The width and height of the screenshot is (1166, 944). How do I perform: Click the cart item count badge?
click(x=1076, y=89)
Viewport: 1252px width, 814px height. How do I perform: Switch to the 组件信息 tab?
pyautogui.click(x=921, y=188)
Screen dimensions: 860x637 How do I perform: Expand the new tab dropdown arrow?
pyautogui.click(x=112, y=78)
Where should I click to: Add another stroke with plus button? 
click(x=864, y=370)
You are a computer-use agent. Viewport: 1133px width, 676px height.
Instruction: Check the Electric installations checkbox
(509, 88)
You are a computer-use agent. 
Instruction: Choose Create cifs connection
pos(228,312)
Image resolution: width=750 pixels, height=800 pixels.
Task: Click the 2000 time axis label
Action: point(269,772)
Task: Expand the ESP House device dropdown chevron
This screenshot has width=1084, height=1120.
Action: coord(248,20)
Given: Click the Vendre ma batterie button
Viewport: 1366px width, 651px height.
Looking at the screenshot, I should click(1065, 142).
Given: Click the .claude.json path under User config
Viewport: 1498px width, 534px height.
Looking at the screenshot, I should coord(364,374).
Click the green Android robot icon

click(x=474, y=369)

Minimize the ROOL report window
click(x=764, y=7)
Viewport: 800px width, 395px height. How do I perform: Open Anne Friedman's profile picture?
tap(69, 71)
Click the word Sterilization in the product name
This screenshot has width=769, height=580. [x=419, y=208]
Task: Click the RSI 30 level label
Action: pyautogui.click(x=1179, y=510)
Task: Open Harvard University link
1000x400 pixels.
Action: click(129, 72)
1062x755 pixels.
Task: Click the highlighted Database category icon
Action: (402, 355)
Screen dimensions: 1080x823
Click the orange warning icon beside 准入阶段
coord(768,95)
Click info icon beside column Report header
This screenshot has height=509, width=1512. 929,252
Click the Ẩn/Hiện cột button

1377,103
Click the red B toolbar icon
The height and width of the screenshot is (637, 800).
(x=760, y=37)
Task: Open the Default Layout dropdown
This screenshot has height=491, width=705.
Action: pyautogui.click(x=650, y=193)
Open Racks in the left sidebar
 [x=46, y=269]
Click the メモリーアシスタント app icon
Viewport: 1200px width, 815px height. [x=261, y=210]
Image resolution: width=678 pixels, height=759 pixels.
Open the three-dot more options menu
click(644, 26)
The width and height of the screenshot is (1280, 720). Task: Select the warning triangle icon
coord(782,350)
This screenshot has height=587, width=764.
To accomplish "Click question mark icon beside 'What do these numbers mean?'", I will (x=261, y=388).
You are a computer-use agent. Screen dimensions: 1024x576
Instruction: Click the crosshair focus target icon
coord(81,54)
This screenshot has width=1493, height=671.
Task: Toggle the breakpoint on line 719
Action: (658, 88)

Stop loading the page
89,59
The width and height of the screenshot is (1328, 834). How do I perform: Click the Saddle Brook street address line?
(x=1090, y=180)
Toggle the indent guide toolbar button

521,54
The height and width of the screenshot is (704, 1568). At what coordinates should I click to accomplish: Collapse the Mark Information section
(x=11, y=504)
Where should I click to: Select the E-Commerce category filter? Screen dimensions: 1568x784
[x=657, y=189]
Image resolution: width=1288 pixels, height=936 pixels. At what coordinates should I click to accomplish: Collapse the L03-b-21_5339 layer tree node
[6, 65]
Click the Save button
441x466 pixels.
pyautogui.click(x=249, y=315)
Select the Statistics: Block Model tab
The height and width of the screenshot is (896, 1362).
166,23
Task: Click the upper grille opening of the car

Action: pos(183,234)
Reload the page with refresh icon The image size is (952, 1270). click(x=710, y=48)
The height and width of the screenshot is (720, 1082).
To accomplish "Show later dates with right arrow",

» YOUR INSTRUCTIONS
Each line holding "agent" in the records should be copied out.

» ANSWER TO THE EXERCISE
You are a computer-use agent. Viewport: 1133px width, 676px height.
You are a computer-use agent. 
You are a computer-use agent. Screen dimensions: 1024x576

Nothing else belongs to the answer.